[To do]: Copy the entries exactly. Their pictures do not belong in the copy.
*** Input material ***
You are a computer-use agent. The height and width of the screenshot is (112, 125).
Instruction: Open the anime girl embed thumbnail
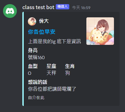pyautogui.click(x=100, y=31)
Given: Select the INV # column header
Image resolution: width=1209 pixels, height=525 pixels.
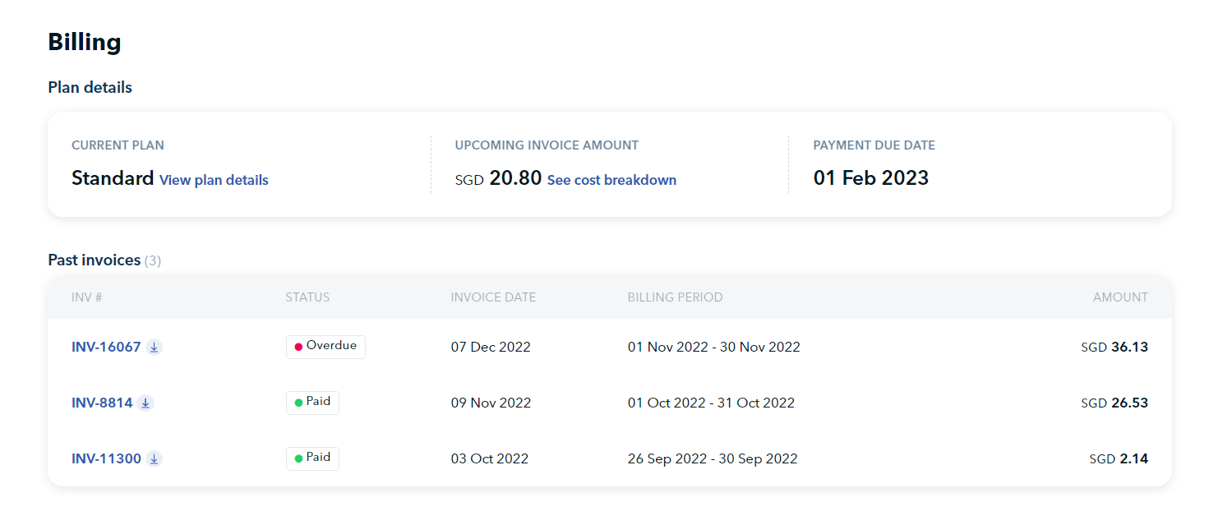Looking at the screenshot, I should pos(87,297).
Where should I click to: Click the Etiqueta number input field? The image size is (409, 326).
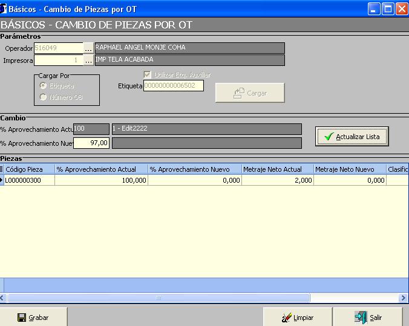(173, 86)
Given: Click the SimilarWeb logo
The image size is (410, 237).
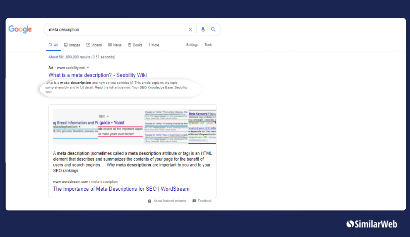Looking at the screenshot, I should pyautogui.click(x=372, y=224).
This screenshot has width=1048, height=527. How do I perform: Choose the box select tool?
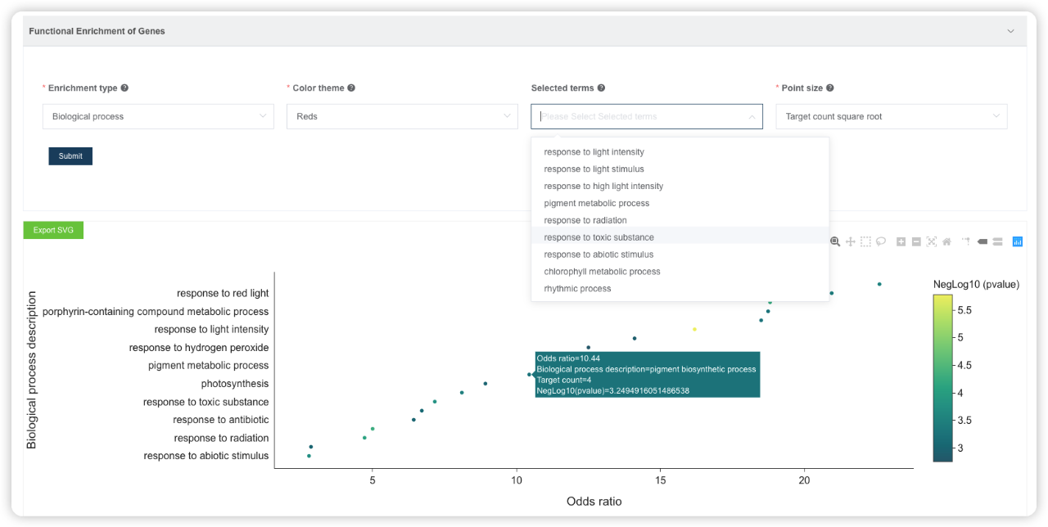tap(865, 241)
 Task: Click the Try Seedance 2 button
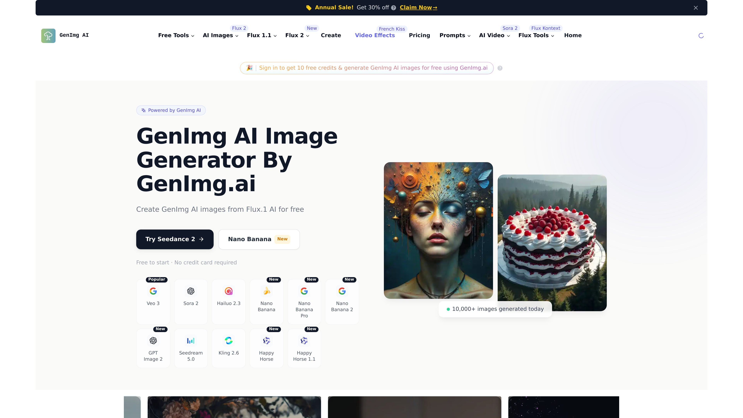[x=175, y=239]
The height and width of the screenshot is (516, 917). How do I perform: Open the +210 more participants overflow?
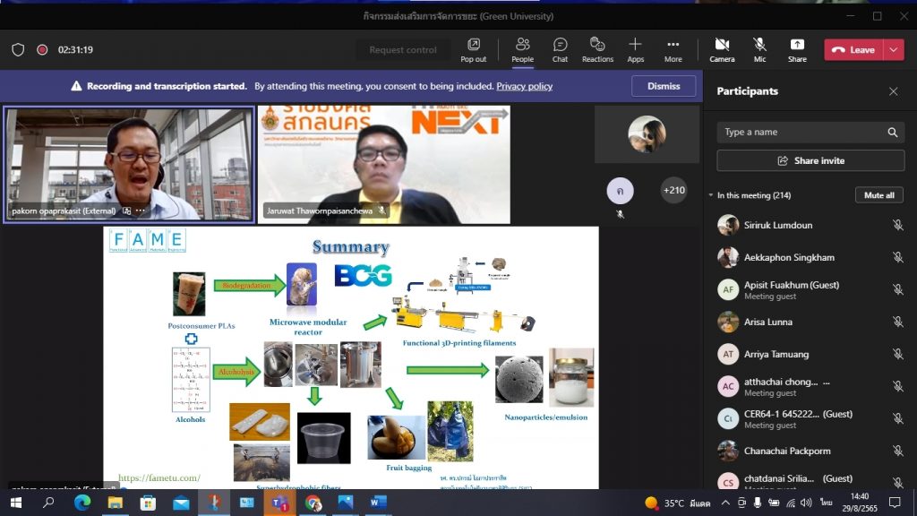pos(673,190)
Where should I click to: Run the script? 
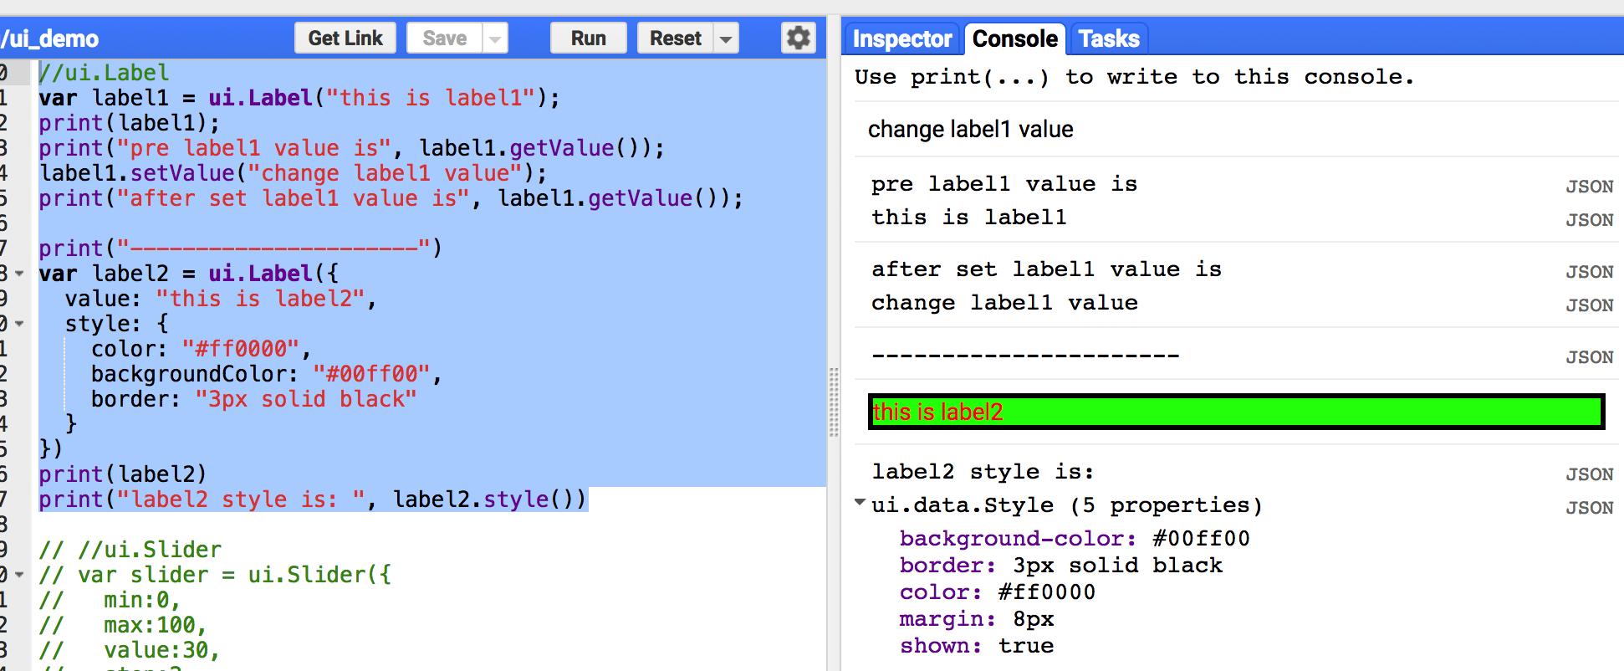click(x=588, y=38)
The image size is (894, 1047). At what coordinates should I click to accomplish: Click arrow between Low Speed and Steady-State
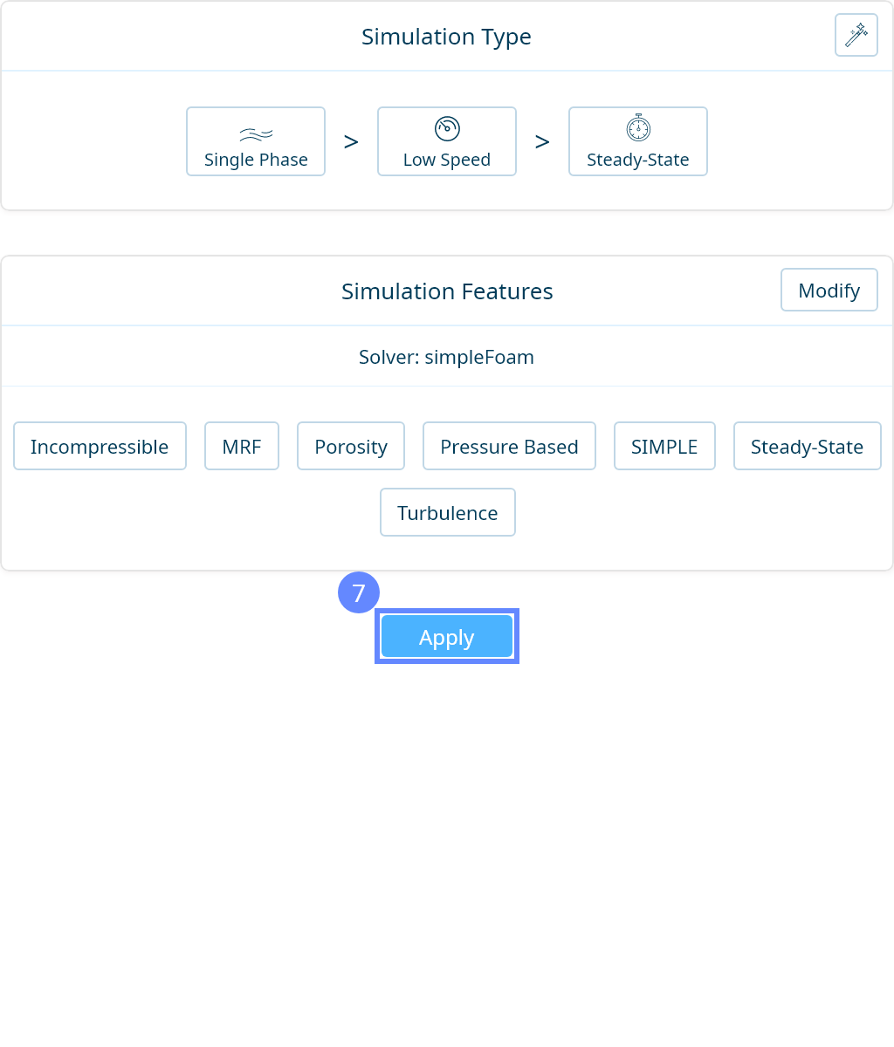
*** End of Input material ***
[Solution to this problem]:
You are a computer-use agent. The height and width of the screenshot is (112, 125).
Instruction: Open the anime girl embed thumbnail
pyautogui.click(x=100, y=31)
Given: Select the INV # column header
Image resolution: width=1209 pixels, height=525 pixels.
Looking at the screenshot, I should pos(87,297).
Where should I click to: Click the Etiqueta number input field? The image size is (409, 326).
(173, 86)
Given: Click the SimilarWeb logo
The image size is (410, 237).
Looking at the screenshot, I should pyautogui.click(x=372, y=224).
This screenshot has width=1048, height=527. How do I perform: Choose the box select tool?
tap(865, 241)
 Task: Click the Try Seedance 2 button
[x=175, y=239]
The height and width of the screenshot is (516, 917). How do I perform: Open the +210 more participants overflow?
pos(673,190)
Where should I click to: Run the script? 
click(x=588, y=38)
The image size is (894, 1047). At what coordinates should I click to accomplish: Click arrow between Low Speed and Steady-State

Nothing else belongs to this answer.